---------- Records for this task ----------

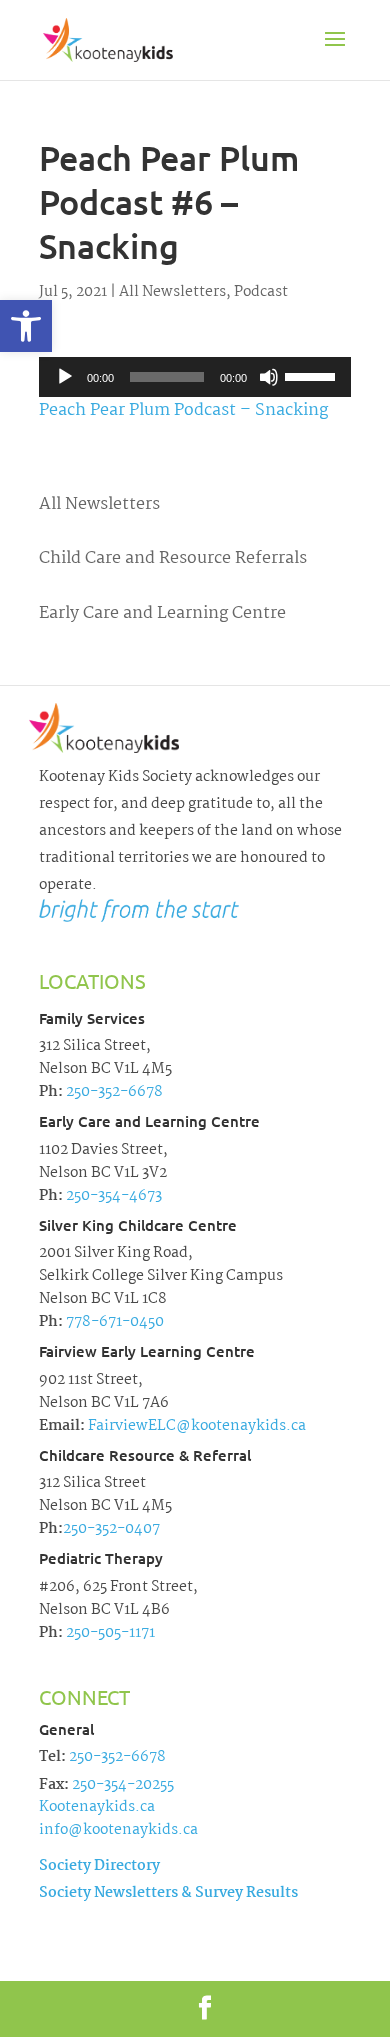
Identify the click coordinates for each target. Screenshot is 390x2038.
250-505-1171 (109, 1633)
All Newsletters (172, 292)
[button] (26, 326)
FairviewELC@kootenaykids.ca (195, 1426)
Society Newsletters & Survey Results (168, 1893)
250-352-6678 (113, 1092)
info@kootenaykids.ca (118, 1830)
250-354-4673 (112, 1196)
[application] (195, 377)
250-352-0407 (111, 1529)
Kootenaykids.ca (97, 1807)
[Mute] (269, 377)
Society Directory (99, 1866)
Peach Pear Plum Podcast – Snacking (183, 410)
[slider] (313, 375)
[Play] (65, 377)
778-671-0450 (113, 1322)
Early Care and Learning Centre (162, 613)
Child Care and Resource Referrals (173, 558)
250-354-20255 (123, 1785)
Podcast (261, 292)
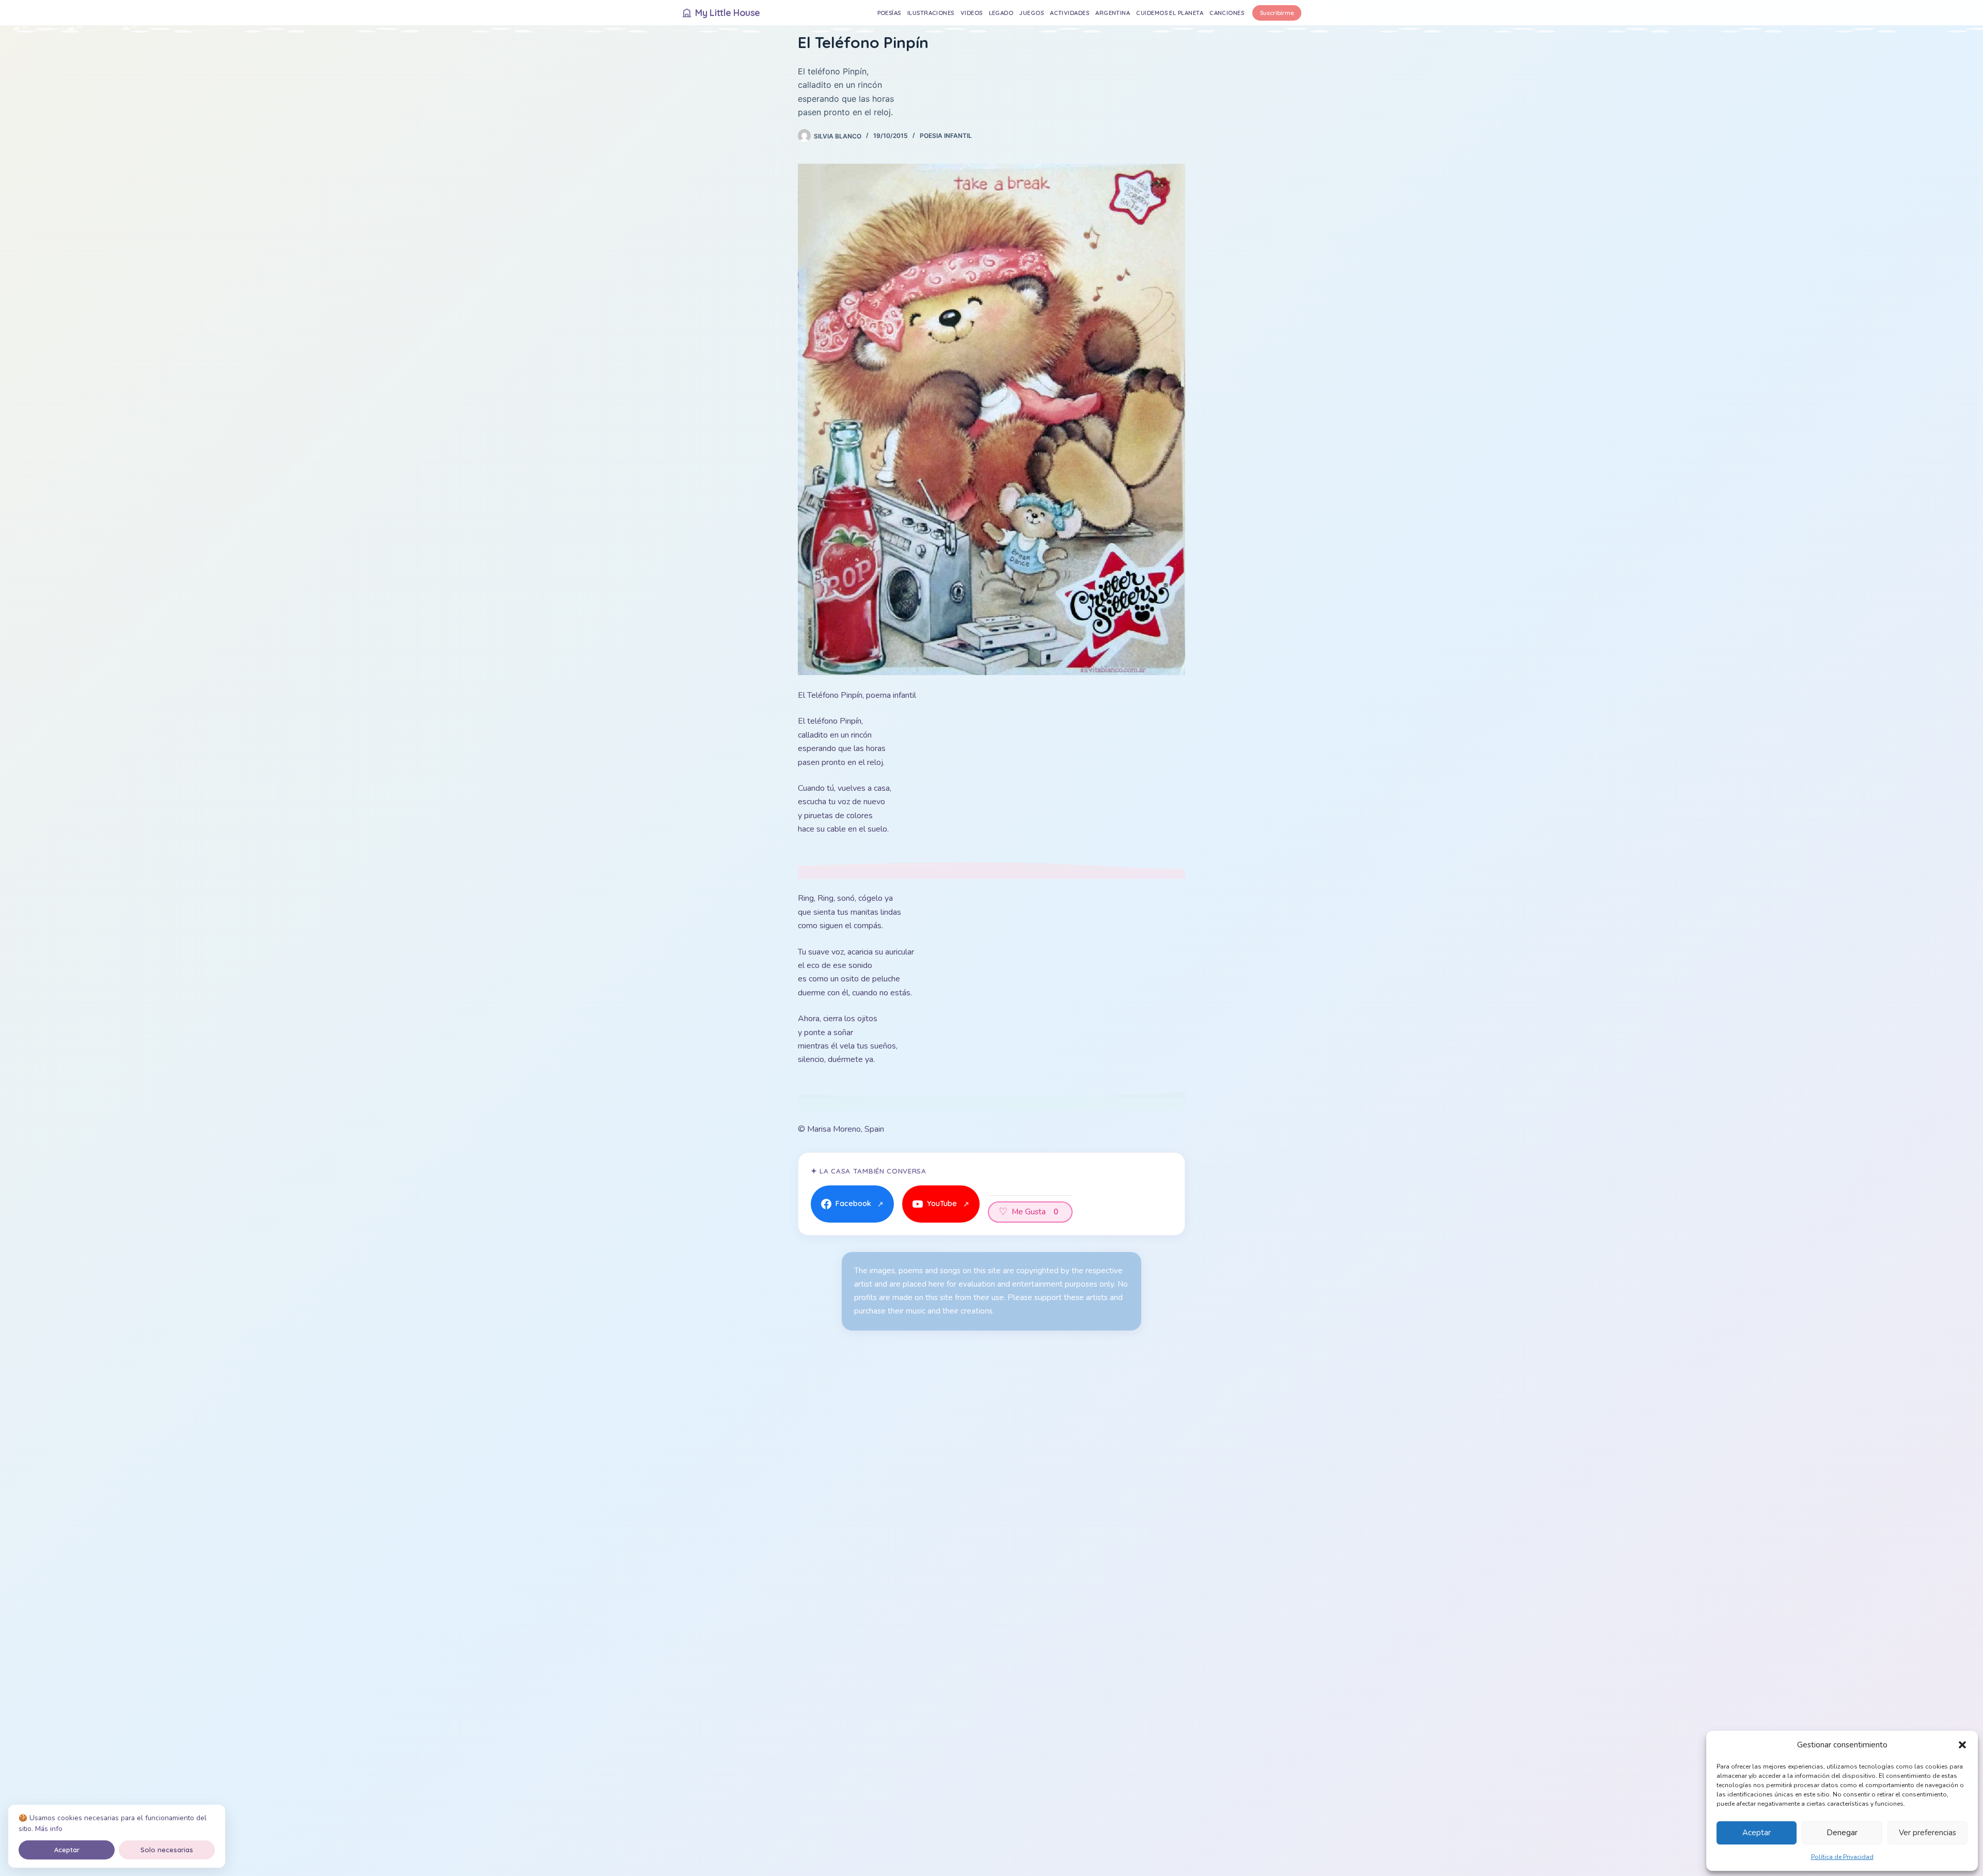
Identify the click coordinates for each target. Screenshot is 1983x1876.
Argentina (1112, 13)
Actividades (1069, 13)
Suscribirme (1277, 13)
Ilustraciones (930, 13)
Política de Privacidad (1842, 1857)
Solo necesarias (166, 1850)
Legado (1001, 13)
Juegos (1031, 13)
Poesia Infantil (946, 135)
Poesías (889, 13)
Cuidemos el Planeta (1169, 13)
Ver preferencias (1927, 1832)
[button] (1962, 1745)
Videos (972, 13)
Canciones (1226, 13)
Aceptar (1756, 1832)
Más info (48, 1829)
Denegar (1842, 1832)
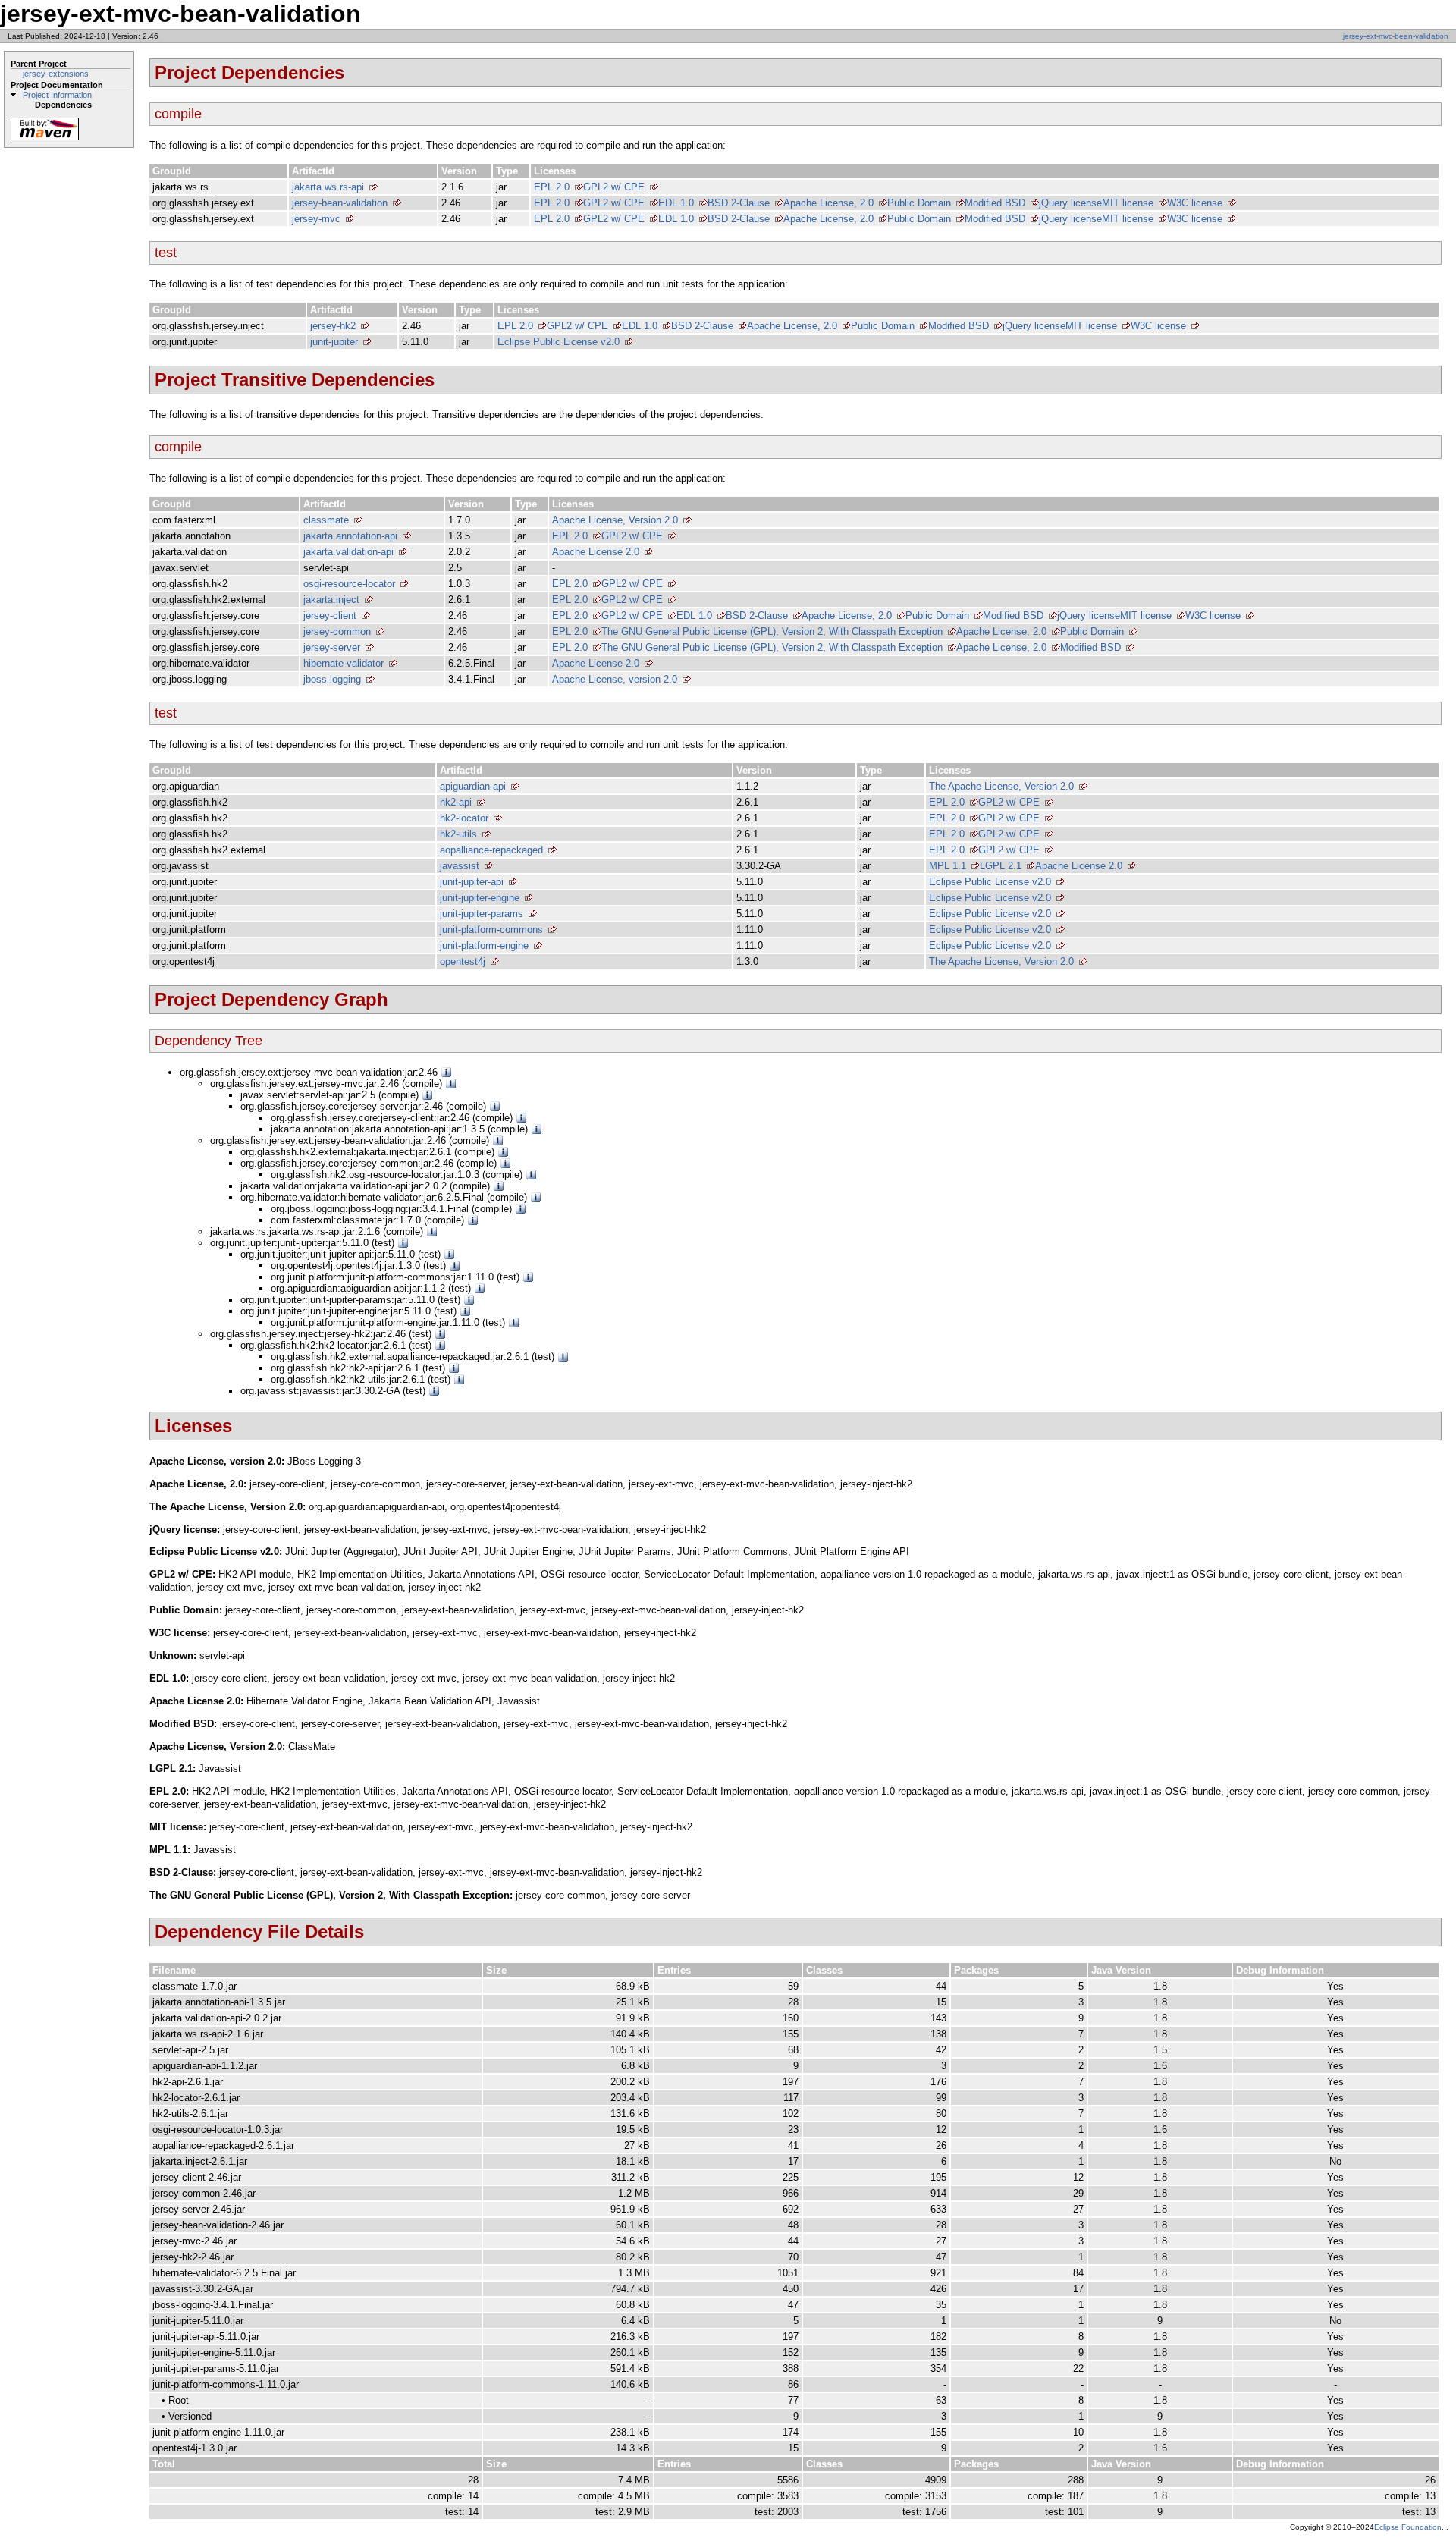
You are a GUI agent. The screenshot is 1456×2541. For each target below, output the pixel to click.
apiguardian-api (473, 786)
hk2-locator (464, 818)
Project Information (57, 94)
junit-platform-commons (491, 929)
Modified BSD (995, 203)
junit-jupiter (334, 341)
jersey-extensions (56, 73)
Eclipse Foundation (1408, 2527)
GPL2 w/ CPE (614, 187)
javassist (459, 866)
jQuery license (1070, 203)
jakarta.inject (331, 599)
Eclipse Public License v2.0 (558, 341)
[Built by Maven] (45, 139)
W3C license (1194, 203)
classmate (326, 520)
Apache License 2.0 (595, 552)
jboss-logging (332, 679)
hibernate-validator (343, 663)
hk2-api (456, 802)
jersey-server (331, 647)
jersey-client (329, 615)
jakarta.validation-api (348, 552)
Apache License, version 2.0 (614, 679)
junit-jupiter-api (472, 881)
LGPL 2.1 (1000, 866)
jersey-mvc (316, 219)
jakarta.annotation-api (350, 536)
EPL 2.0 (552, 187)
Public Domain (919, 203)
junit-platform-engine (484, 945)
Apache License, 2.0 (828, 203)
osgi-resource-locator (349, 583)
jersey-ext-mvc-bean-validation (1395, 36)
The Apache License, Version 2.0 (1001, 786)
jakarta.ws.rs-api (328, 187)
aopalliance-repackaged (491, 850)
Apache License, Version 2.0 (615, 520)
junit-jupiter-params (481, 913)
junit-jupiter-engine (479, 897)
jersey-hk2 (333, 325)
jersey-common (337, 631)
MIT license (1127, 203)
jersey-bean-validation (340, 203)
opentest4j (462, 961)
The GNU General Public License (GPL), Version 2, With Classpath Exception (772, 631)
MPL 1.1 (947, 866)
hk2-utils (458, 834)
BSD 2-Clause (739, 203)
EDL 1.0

----------

Work order:
Using the word "platform" as the filter, copy each matching line from the material.

Written solution:
junit-platform-commons (491, 929)
junit-platform-engine (484, 945)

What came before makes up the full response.